Peter Thiel’s Founders Fund Fully Exits ETHZilla

Photorealistic treasury dashboard showing Ether exposure shrinking amid tokenized real-world assets.

Peter Thiel’s Founders Fund Fully Exits ETHZilla

Founders Fund, the venture firm associated with Peter Thiel, exited its entire 7.5% stake in ETHZilla, a move shown in SEC filings and disclosed on February 18, 2026, after the company’s shares collapsed roughly 97% from $107 to about $3. The filing-confirmed exit removed a high-profile institutional endorsement at a moment when ETHZilla’s treasury strategy is under intense pressure.

The divestment followed a period of large Ethereum sales by ETHZilla in late 2025, and it has sharpened questions about balance-sheet models that concentrate exposure in a single crypto asset. The sequence ties equity downside directly to treasury liquidity decisions, turning crypto volatility into a corporate governance and capital-structure event.

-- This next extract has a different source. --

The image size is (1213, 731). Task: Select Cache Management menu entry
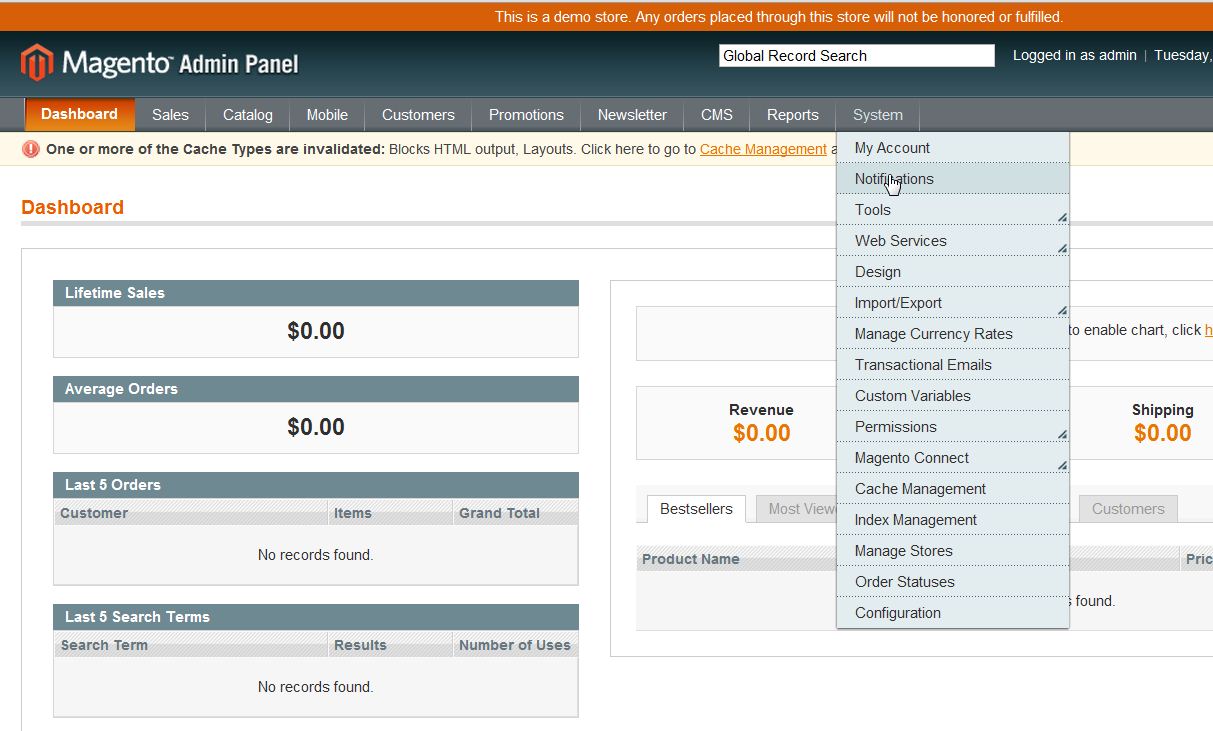pyautogui.click(x=920, y=489)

Liquidity Stress Inside the Treasury Playbook

ETHZilla’s disclosures and market reporting described explicit liquidity moves: the company sold about $40 million of Ether in October 2025 to fund share buybacks, then sold another $74.5 million in December 2025 to service senior secured convertible debt. Those transactions show how quickly a crypto-heavy treasury can shift from accumulation to forced monetization when buyback policy and creditor obligations collide.

SEC filings indicate Founders Fund completed the divestment by the end of 2025, exiting a position that had previously lent institutional validation to ETHZilla’s Ethereum-focused treasury approach. Market commentary framed the sale as de-risking after sustained declines, including a reported 28.4% drop in Ethereum during Q4 2025 and continued weakness into early 2026.

A Strategic Pivot Toward Tokenized RWAs

Facing mounting capital pressure, ETHZilla announced a strategic pivot away from pure Ether accumulation and toward tokenizing real-world assets to pursue steadier revenue streams. The company’s stated examples, including equity linked to leased jet engines and securitized manufactured home loans, signal an attempt to diversify away from single-token dependence.

For corporate treasuries and institutional risk owners, the episode highlights how concentration can create liquidity shocks and how debt covenants can turn price drawdowns into forced sales that undermine realized value. When a volatile token is the primary liquidity buffer, market, credit, and governance layers can compound stress rather than absorb it.

From an infrastructure and risk-management lens, ETHZilla’s late-2025 liquidations illustrate the friction between on-chain asset holdings and off-chain debt obligations, where timing and execution constraints can damage confidence. The practical lesson is that treasury design must reconcile custody and liquidity assumptions with capital-structure reality, especially under severe drawdown scenarios.

As ETHZilla shifts toward RWA tokenization, the market will watch whether those instruments deliver the steadier cash flows and covenant headroom the company is seeking. The case also reinforces a feedback loop that treasurers can’t ignore: large institutional exits can both reflect and accelerate deleveraging once confidence breaks.